Animal welfare campaigns do not address the underlying premise that allows humans to take the lives of nonhumans at will: hens and other animals belong to humans. Even if these campaigns succeed in regulating a specific activity, like caging animals, many other harms would continue to be permissible, and welfare advocates would continue to push until they found themselves at a point where average people simply didn't see the harm anymore. After all, by then they will have succeeded in getting rid of the most egregious cruelties, which is all they ever cared about anyway.

Of course, even if reforms succeeded in ending every imaginable physical form of abuse to nonhuman animals and their lives were all terminated through some painless process, every animal on every farm would still be unnecessarily--and thus unjustly--imprisoned and killed, as the co-founder of the Vegan Society observed over 80 years ago after visiting his Uncle George's farm : 
the idyllic scene was nothing more than Death Row, where every creature's days were numbered by the point at which it was no longer of service to human beings.
Further, when a supposed "animal rights" group favors one type of confinement or killing over another, it implicitly (and even explicitly) condones using animals for human benefit (so long as it is done less cruelly). This of course runs counter to animal rights advocacy, which seeks to liberate hens and other nonhumans from human oppression altogether.

It is vital that the core of the animal rights movement--the abolitionists--reclaim "animal rights" for what it is. How? By widely and clearly restating the animal rights position, which is what I intend to do over the course of this series. As we come to understand the basis for the human oppression of nonhuman animals and the changes required to liberate those animals from this oppression, the path forward becomes much more focused and even simpler than many would have you believe.

By reclaiming, clarifying, and amplifying the abolitionist position on animal rights, we draw attention to what we specifically mean when we say "animal rights," defining better for ourselves and others what exactly it is we seek on behalf of nonhuman animals. In returning to our basic mission, we refocus our efforts and the public eye on what is ultimately at stake: the interests of nonhuman animals in not being used exclusively as a means to human ends. That is an animal rights movement. 

After all, if we do not talk in terms of rights, then how can we even call ourselves animal rights activists?
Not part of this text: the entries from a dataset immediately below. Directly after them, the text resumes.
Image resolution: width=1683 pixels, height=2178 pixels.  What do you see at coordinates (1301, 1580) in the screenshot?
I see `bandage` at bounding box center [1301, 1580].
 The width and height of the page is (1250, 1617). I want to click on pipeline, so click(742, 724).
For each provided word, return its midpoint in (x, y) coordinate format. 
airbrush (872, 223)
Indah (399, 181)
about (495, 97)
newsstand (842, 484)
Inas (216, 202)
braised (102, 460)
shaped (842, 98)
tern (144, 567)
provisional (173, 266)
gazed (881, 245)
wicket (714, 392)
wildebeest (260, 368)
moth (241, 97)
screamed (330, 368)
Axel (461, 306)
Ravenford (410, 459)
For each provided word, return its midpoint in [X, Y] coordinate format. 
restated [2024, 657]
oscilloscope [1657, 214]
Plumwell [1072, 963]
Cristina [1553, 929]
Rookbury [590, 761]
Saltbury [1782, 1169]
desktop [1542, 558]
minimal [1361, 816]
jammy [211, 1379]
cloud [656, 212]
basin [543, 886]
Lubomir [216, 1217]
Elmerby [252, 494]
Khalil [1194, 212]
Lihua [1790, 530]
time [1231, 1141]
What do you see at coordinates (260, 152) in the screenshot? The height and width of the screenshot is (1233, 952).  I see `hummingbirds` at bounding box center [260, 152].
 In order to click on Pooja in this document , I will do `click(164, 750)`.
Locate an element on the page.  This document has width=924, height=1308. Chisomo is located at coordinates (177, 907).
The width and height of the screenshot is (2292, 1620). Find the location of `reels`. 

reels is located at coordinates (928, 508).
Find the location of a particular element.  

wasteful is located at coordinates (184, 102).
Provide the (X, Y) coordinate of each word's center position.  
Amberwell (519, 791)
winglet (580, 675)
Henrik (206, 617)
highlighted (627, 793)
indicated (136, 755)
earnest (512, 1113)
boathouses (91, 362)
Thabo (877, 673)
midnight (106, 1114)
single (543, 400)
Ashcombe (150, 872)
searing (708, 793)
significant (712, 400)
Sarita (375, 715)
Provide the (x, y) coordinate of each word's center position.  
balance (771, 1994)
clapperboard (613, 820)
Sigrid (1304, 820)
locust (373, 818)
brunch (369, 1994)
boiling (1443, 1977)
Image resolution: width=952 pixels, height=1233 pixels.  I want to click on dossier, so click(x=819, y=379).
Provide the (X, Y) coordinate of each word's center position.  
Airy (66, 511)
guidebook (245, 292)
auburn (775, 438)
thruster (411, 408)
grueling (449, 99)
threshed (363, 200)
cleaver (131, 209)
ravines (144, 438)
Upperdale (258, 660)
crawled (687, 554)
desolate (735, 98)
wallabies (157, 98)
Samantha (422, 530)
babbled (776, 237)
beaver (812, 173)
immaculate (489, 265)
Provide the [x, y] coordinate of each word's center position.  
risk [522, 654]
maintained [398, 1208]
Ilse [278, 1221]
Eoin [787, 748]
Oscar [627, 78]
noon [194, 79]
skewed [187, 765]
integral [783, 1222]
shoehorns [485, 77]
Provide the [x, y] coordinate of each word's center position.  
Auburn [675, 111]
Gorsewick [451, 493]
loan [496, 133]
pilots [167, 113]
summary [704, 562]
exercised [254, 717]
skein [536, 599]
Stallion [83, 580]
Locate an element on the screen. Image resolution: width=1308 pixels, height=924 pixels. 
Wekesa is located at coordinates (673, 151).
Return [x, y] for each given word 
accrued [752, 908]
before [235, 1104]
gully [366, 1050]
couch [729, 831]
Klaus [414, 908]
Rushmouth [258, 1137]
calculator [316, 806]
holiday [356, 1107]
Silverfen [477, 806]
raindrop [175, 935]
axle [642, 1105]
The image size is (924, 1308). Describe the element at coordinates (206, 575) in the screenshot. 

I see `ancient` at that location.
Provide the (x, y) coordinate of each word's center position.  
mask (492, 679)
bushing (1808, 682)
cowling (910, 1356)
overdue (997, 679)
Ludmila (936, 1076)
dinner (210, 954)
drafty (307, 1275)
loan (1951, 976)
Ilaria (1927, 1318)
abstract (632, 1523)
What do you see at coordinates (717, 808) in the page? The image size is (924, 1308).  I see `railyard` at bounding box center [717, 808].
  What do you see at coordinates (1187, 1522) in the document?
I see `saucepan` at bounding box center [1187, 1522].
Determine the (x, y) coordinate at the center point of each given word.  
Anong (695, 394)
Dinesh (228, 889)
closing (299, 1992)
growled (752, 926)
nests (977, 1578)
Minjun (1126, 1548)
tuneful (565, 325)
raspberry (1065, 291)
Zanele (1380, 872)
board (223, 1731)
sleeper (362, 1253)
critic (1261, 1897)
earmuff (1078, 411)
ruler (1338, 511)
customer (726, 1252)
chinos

By openly, actively, and intelligently promoting animal rights and the abolition of animal exploitation, we have the potential to move the dialogue on animal rights forward in a meaningful way.

With greater clarity, precision, and stronger claims-making, our movement will be more coherent as it strikes at the roots of animal exploitation, rather than spending vast resources on efforts for nonhuman beings that on the surface seem good, but which ultimately do very little for them individually and may well further entrench their status as property for humans to use for the foreseeable future.

The goal of this series of posts, then, is in line with the mission statement at Francione's own website:
to provide a clear statement of a nonviolent approach to animal rights that (1) requires the abolition of animal exploitation; (2) is based only on sentience and no other cognitive characteristic, and (3) regards veganism as the moral baseline of the abolitionist approach.